In mathematical logic, model theory is the study of the relationship between formal theories (a collection of sentences in a formal language expressing statements about a mathematical structure), and their models (those structures in which the statements of the theory hold). The aspects investigated include the number and size of models of a theory, the relationship of different models to each other, and their interaction with the formal language itself. In particular, model theorists also investigate the sets that can be defined in a model of a theory, and the relationship of such definable sets to each other.
As a separate discipline, model theory goes back to Alfred Tarski, who first used the term "Theory of Models" in publication in 1954.
Since the 1970s, the subject has been shaped decisively by Saharon Shelah's stability theory.
Compared to other areas of mathematical logic such as proof theory, model theory is often less concerned with formal rigour and closer in spirit to classical mathematics.
This has prompted the comment that "if proof theory is about the sacred, then model theory is about the profane".
The applications of model theory to algebraic and Diophantine geometry reflect this proximity to classical mathematics, as they often involve an integration of algebraic and model-theoretic results and techniques.
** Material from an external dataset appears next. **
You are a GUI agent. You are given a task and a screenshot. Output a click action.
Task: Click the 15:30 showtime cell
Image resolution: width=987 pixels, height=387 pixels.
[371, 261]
Consequently, proof theory is syntactic in nature, in contrast to model theory, which is semantic in nature.
The most prominent scholarly organization in the field of model theory is the Association for Symbolic Logic.
This page focuses on finitary first order model theory of infinite structures.
The relative emphasis placed on the class of models of a theory as opposed to the class of definable sets within a model fluctuated in the history of the subject, and the two directions are summarised by the pithy characterisations from 1973 and 1997 respectively:
model theory = universal algebra + logic
where universal algebra stands for mathematical structures and logic for logical theories; and
model theory = algebraic geometry − fields.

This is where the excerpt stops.